Review question: In people with mild cognitive impairment (MCI), does using a 18F PET scan with florbetaben predict progression to Alzheimer’s disease dementia (ADD) and other dementias?

Background

Due to global ageing, the number of people with dementia is expected to increase dramatically in the next few decades. Diagnosing dementia at an early stage is desirable, but there is no widespread agreement on the best approach. A range of simple pen and paper tests used by healthcare professionals can assess people with poor memory or cognitive impairment. Whether or not using special PET scans that detect amyloid —one of the hallmarks of Alzheimer’s disease— improves our ability to predict the progression from MCI to ADD or other forms of dementia remains unclear. Since these tests are expensive, it is important that they provide additional benefits.

Aim

We aimed to evaluate the accuracy of the 18F-florbetaben PET scan in identifying those people with MCI who clinically progress to ADD, other types of dementia, or any form of dementia over a period of time.

Study characteristics

The evidence is current to May 2017. We found 1 study including 45 participants with MCI with a follow-up of 4 years; gender was not reported and the median age for those with a PET-positive scan by quantitative assessment was 73.5 years old. For those with a PET-negative scan the mean age was 71.8 years old. Participants were mainly recruited from local memory clinics.

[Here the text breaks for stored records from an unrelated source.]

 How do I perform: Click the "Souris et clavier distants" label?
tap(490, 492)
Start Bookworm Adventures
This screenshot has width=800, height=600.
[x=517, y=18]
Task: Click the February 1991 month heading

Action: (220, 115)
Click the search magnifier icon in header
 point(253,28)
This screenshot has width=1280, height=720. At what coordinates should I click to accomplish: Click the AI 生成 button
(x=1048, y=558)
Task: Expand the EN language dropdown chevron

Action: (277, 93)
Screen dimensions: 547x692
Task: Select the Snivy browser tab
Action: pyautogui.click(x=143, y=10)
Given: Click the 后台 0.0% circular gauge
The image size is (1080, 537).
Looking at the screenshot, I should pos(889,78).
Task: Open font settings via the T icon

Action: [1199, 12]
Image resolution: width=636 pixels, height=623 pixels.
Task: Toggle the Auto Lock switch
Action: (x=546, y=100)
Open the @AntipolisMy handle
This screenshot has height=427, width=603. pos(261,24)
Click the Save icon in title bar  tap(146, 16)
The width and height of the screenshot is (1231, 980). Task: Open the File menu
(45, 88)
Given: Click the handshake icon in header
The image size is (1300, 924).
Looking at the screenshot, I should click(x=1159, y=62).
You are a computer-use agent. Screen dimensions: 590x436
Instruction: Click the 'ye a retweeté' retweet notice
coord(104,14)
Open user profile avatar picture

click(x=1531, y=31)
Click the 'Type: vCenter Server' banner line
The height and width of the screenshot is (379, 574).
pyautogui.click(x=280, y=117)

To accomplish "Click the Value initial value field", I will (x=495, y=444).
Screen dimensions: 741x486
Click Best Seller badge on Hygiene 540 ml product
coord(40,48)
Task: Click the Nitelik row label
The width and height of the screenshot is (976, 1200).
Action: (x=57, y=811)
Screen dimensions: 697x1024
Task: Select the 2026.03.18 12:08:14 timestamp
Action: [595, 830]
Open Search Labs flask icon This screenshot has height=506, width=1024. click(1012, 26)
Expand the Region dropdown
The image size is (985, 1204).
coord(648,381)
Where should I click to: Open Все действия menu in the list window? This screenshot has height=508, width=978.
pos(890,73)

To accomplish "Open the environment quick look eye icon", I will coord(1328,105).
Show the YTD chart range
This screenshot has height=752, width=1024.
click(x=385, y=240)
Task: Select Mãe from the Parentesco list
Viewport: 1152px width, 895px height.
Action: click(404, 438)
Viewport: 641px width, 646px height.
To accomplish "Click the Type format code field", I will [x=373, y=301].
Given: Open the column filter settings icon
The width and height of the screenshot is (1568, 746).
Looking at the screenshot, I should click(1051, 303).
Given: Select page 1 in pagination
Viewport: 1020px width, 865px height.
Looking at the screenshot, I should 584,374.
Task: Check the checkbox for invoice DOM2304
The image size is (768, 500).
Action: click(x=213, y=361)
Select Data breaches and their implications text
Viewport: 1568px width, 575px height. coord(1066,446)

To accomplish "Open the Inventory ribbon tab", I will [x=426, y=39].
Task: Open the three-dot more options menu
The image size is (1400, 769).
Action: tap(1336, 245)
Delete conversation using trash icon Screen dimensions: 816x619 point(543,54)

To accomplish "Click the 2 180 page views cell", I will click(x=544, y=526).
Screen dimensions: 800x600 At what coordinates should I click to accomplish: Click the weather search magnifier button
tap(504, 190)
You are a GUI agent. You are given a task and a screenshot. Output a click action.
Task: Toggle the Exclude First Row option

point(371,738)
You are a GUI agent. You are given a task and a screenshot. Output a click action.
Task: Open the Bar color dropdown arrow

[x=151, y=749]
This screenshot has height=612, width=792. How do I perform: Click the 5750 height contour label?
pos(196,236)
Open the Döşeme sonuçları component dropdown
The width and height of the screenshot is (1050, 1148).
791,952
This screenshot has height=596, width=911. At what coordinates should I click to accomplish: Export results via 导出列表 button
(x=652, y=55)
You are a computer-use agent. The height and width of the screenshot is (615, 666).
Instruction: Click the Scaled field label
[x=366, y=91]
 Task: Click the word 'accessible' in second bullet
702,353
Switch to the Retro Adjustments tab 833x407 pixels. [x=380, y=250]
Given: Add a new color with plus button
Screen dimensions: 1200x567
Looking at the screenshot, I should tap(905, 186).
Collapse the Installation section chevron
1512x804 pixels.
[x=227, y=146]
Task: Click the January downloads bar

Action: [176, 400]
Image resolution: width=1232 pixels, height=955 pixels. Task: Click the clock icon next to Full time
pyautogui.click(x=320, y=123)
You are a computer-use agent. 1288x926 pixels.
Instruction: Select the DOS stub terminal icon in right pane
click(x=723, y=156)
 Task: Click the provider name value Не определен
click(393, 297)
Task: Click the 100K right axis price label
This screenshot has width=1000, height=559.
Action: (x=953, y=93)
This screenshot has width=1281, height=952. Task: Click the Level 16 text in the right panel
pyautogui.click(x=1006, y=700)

Study funding sources: the study was funded by the test manufacturer.

Quality of the evidence
The main limitation of this review was that our findings were based on only one study, with not enough details on how the participants were selected. The study was considered to be at high risk of bias, since the final ADD diagnosis was not established separately from the scan results, and due to potential conflicts of interest detected.

Key findings

In this review, based on only one study, we found that the 18F-florbetaben PET scan, as a single test with visual assessment, correctly classified 100% of the participants who will progress to ADD and 83% of the participants who did not progress to ADD at four years follow-up. This means that in a cohort with 100 participants with MCI, 47 of whom will progress to ADD, we would expect that all those 47 MCI participants would test positive with the 18F-florbetaben scan and that 0 participants would be falsely negative (i.e. none of the 47 participants would have a negative test and yet progress to ADD). In addition, we would expect 44 of 53 participants who did not progress to ADD to be 18F-florbetaben-negative and 9 to be falsely positive (i.e. 9 of the 53 participants would have a positive test but not progress to ADD).

The small size of the included study lowered our confidence on these estimates of accuracy and it is still possible that the test is considerably less accurate than these results suggest.

We conclude that 18F-florbetaben imaging is a promising test to predict the progression from MCI to ADD; however, we need more studies to clearly demonstrate its accuracy.